No more mini-skirts and large earrings for female civil servants in Uganda. Male staff are now required to wear a jacket and tie. The Ugandan government instituted a new dress code for public workers this week, and it continues to anger some people.

Women activists in Uganda have criticized the new dress code as a distraction from the real issues in the country.

 

Perry Aritua, executive director of Women’s Democracy Network, was one of them.

“Is [a woman] saying that men do not have any type of self-control? When a girl is dressed a certain way, that doesn’t mean she’s calling for your attention. Let us focus on the real issues that Ugandans are grappling with – the theft of our public resources, the inefficiency in service delivery, the absenteeism in public service, the capacity needs that public service has,” Aritua said.

The Ministry of Public Service issued the directive on “decent dressing” Tuesday. It prohibits female staff from wearing tight clothing, open-toed shoes, and skirts or dresses above the knees. Bright-colored nail polish, hair extensions, “exaggerated make-up,” and chandelier earrings are also on the banned list.    

 

The directive didn’t spare men either. All male officers are required to dress in neat, dark trousers but not ones that are tight-fitting. And only closed-toe black and brown shoes should be worn to the office, along with a jacket and tie.

 

Adah Muwanga, the human resource manager at the Ministry of Public Service, defends the new measures.  

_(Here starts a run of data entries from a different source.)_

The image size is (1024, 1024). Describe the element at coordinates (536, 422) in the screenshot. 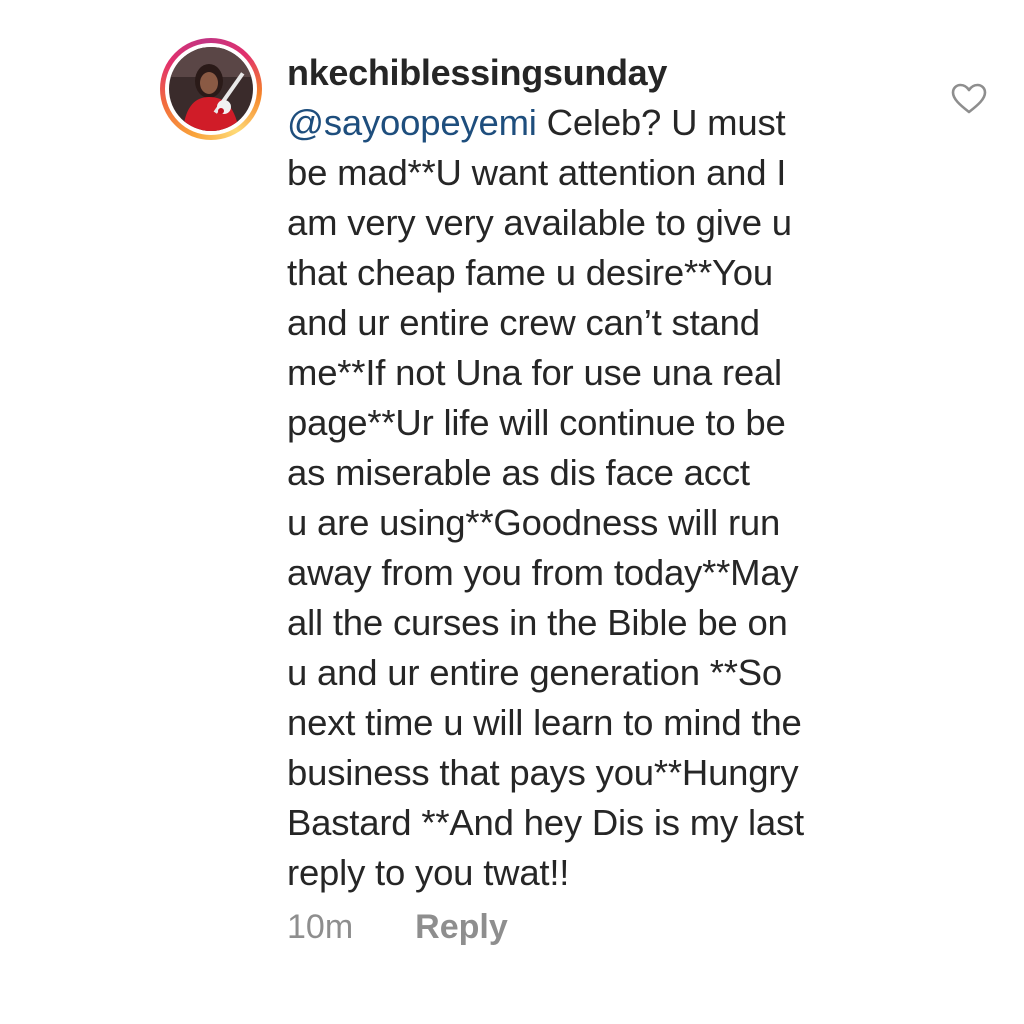

I see `comment-text-line: page**Ur life will continue to be` at that location.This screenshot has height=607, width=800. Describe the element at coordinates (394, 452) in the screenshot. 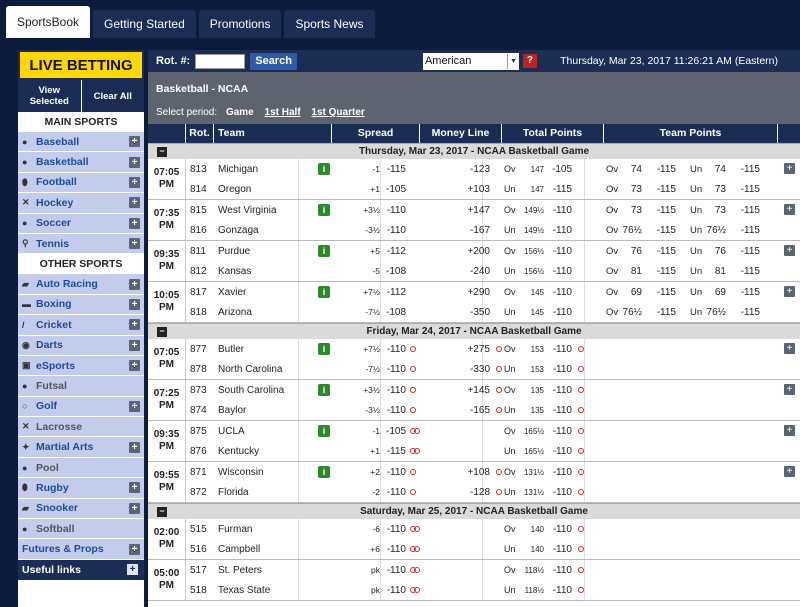

I see `spread-odds: -115` at that location.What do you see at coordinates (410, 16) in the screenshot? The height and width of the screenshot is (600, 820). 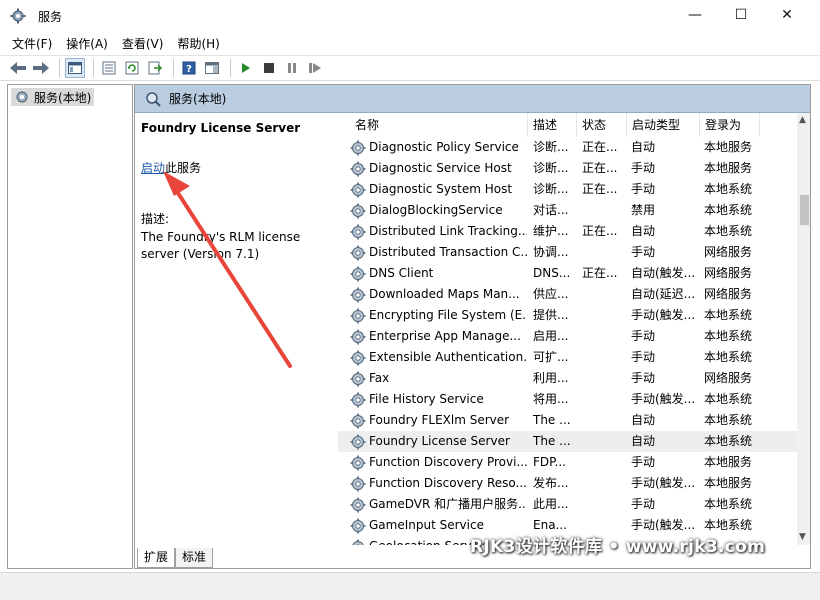 I see `title-bar: 服务 — ☐ ✕` at bounding box center [410, 16]. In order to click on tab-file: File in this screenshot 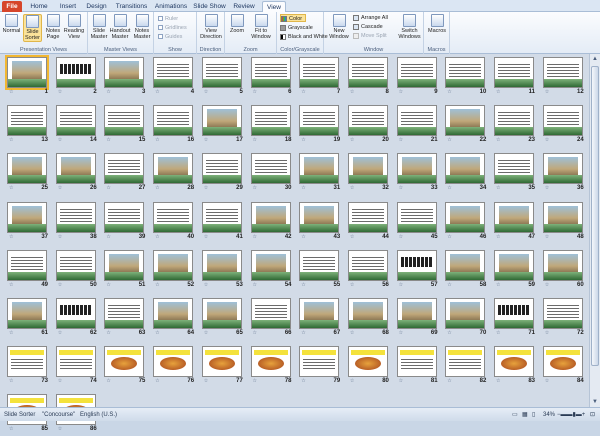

“People in Uganda have a perception of what a public officer should look like and this is the image we are trying to protect and preserve. We are saying not above the knee, and for one reason, ‘above the knee’ – you know what it means, it can also [be] tantamount to sexual harassment, because when you sit you are exposing your thighs, which is not generally accepted and it can distract others from work,” Muwanga said.

Rights groups say the previous 2010 public order requiring dress to be neat and practical for one’s job was sufficient.

Ugandans have penned opinion pieces in local media against the dress code with one lawyer writing that “rights aren’t taken away overnight. They are taken away in small bits.”

 

The state-owned newspaper published photos it said were taken Wednesday of three civil servants – a man and two women – not adhering to the new dress code.

 

VOA caught up with one public worker on the issue.

 

“Me I think, my bright nails cannot distract someone, so the government should not discuss about that,” said the woman, declining to give her name.

The penalties for disobeying the new dress code are unclear. The directive simply said cases would be referred to the permanent secretary of the Ministry of Public Service.